_EXERCISE:_ Keep every line in which "Task" occurs and drop the rest of the data.

_SOURCE MATERIAL:_

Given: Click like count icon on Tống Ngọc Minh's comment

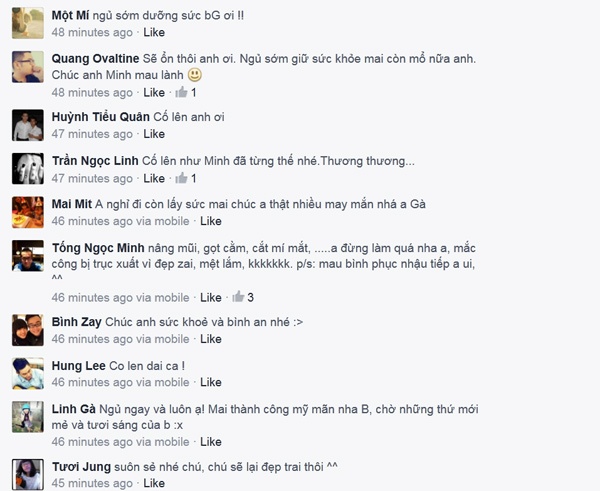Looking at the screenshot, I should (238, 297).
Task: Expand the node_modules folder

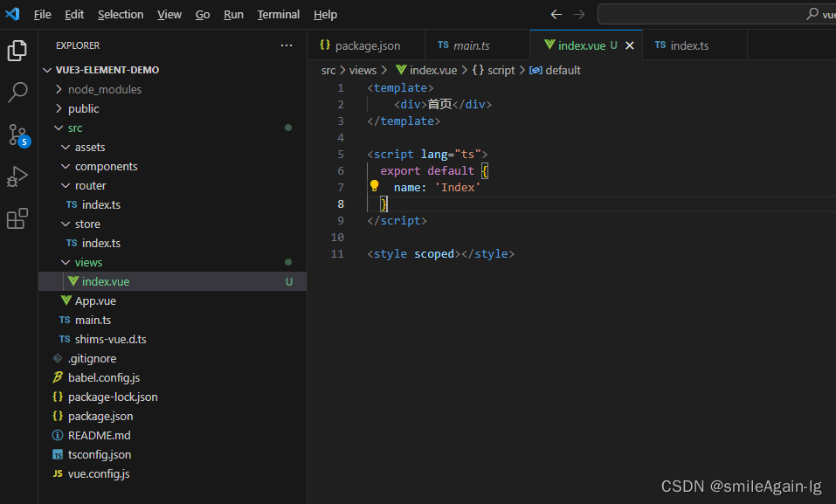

...

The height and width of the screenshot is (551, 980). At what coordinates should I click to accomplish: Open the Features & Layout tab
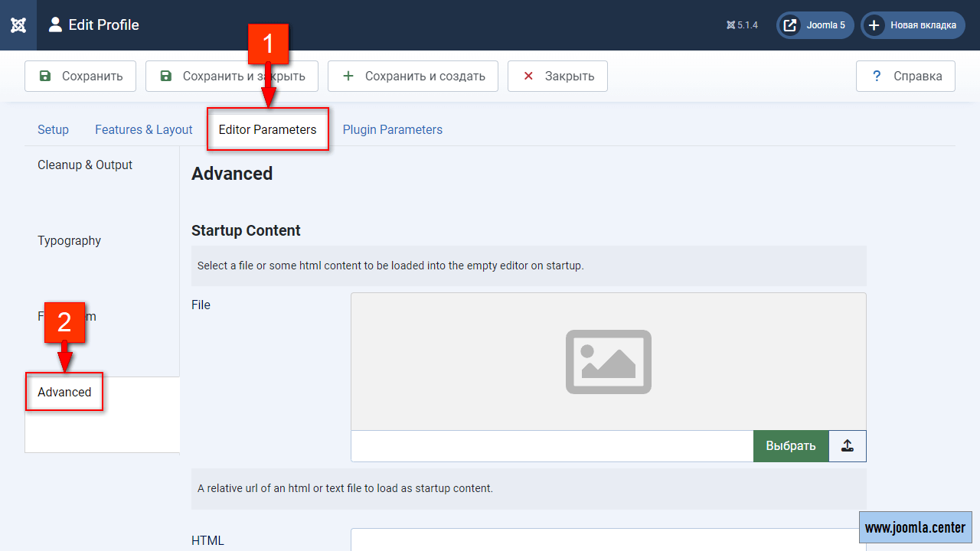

---

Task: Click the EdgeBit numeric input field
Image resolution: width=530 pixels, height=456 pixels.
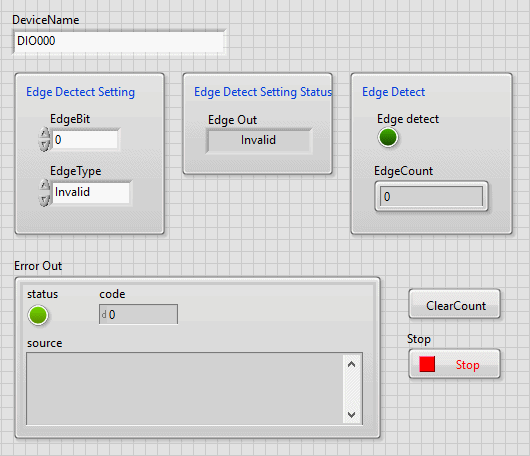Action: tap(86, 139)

_ANSWER SECTION:_
Task: Expand the node_modules folder
Task: Click the EdgeBit numeric input field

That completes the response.